Loss of memory is an Early Warning System For Your Body
Obviously, having hearing loss isn’t the only thing that causes memory loss. Physical or mental illness or fatigue, among other things, can cause loss of memory. As an example, eating right and sleeping well can help improve your memory.
In this way, memory is kind of like the canary in the coal mine for your body. The red flags go up when things aren’t working properly. And one of those red flags is failing to remember what your friend said yesterday.
But these warnings can help you know when things are starting to go wrong with your hearing.

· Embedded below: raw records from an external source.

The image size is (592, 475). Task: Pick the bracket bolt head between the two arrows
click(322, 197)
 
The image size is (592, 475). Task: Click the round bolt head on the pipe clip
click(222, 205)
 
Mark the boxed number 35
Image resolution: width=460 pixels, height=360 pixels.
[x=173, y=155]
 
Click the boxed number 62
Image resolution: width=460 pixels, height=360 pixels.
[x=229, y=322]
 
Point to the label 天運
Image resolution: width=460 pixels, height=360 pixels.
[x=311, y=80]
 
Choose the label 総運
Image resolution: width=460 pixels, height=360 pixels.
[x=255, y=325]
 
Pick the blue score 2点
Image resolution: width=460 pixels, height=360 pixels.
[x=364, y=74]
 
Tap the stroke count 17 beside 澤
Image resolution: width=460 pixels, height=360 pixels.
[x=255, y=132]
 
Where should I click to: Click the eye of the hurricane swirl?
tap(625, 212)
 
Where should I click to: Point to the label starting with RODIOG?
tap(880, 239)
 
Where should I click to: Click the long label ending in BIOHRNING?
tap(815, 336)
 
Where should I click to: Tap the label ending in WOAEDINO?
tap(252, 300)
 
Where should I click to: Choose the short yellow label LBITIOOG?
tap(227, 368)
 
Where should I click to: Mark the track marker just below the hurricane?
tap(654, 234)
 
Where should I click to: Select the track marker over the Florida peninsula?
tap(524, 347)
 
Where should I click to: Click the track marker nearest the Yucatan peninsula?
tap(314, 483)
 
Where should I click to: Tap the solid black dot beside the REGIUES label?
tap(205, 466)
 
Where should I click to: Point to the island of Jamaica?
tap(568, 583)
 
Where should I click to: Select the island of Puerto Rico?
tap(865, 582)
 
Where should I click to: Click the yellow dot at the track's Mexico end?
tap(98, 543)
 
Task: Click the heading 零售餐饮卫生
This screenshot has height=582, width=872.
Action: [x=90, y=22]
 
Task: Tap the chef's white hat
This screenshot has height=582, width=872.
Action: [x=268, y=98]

Memory Loss Frequently Points to Hearing Loss
The signs and symptoms of hearing loss can frequently be hard to recognize. Hearing loss doesn’t develop instantly. Once you actually notice the associated symptoms, the damage to your hearing is usually more advanced than most hearing specialists would like. However, if you start to notice symptoms associated with memory loss and get an exam early, there’s a good chance you can avoid some damage to your hearing.
Retrieving Your Memory
In cases where hearing loss has impacted your memory, whether it’s through social separation or mental exhaustion, the first step is to treat the root hearing issue. The brain will be capable of getting back to its normal activity when it stops straining and overworking. It can take several months for your brain to re-adjust to hearing again, so be patient.
The red flags raised by your memory loss could help you be a little more aware of protecting your hearing, or at least treating your hearing loss. As the years start to add up, that’s definitely a lesson worth remembering.